Quando percebemos,já havia entardecido,então tivemos que correr, a apresentação seria à poucos minutos. Como Gustavo era quem realmente precisava ir para se apresentar, eu disse para ele ir na frente. Eu ficaria para retirar o forro e a cesta de piquenique.

Quando tirei do chão frio o pano,vi algo que fez minha alma gelar. Uma mão branca,com dedos com unhas enormes,estava ali - mal enterrada. Não precisei cavar nenhum centímetro a mais de terra dali para descobri qual segredo Conrado escondia naquela vala.

Não,não era apenas lixo. Eram corpos.

Lembrei do que Gustavo tinha dito: Conrado,a cada cidade, consegue mais crianças para aprender a ser artista. Era isso. Ele roubava crianças,em sua ambiciosidade... Matava seus pais e os enterravam em um buraco grande como aquele. Senti vontade de vomitar,enquanto escalava a longa escada de cordas.

Meus pais e minha irmã poderiam estar ali. Ou muitas outras famílias.
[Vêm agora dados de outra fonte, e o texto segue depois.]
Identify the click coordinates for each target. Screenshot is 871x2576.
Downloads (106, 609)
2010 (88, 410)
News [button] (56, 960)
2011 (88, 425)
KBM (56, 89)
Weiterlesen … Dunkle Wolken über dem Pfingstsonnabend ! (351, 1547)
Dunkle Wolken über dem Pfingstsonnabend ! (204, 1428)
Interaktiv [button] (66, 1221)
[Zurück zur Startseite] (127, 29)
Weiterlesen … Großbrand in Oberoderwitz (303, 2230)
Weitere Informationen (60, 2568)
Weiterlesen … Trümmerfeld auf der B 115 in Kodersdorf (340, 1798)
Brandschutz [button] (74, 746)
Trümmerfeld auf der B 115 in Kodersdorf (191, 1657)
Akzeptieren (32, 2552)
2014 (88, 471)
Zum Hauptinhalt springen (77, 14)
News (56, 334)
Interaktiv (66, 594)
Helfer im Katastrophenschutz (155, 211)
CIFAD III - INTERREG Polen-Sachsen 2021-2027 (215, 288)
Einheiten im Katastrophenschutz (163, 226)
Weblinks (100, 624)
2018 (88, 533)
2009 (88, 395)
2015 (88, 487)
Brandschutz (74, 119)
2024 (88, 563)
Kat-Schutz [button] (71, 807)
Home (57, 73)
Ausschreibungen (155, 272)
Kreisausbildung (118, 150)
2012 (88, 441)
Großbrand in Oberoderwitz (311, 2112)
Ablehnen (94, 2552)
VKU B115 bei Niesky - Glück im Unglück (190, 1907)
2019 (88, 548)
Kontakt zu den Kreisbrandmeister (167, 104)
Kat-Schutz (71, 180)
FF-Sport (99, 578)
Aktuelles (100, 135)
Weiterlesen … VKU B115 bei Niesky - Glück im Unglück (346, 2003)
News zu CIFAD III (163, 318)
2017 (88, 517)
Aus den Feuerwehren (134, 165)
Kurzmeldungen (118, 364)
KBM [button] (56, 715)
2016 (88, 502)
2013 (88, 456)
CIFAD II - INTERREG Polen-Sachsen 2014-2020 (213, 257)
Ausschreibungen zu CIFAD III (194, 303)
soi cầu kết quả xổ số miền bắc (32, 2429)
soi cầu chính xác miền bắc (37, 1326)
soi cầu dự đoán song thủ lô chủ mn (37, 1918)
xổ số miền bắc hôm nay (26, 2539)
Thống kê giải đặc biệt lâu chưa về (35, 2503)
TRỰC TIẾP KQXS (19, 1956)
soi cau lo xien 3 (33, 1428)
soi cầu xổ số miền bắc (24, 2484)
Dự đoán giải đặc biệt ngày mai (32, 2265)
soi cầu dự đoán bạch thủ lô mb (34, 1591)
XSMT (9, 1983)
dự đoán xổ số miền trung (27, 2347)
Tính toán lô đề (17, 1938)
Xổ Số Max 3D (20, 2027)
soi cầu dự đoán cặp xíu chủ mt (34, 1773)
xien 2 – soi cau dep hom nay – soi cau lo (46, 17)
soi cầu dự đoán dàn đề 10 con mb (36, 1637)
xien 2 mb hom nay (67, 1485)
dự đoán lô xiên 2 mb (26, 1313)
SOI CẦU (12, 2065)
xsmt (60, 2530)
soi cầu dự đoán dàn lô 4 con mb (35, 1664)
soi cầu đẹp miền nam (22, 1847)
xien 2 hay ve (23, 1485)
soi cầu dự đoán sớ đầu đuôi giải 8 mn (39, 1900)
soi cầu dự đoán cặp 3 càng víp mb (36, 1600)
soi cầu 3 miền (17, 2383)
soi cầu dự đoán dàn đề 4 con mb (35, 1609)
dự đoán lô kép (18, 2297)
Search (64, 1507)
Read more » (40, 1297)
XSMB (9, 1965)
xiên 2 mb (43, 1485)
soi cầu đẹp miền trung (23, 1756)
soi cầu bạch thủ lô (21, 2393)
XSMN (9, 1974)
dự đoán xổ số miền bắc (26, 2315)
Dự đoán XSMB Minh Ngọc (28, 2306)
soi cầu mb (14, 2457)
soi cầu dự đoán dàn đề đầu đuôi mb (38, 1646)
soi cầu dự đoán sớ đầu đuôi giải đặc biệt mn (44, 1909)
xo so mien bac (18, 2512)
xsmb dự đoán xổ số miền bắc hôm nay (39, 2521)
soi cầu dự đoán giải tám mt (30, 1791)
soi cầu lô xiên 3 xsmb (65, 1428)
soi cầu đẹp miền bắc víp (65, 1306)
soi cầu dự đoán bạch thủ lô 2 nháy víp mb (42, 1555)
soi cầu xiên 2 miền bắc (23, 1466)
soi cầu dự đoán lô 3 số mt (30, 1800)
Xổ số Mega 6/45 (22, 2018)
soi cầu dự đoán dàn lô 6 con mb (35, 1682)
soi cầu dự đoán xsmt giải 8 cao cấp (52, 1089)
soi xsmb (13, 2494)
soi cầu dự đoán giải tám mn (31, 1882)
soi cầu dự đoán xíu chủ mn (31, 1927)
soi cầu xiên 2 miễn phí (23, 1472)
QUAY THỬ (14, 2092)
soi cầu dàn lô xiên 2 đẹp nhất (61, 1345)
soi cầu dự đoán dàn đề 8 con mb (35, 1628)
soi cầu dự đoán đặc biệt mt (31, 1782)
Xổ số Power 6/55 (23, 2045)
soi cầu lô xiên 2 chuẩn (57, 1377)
Ao chegar no campo atrás do circo,olhei uma última vez para baixo. Depois para as nuvens que estavam encobrindo o céu azul,eu não queria me molhar. A vida é feita de segredos. Quem nunca se perguntou o porque do céu ser azul? Ou o porque de estarmos todos aqui, presos neste planeta e não em outro. Nós vivemos e depois morremos e não sabemos o motivo de tudo isso. Mas com o tempo, os nossos segredos mas obscuros vão sendo revelados,pouco a pouco.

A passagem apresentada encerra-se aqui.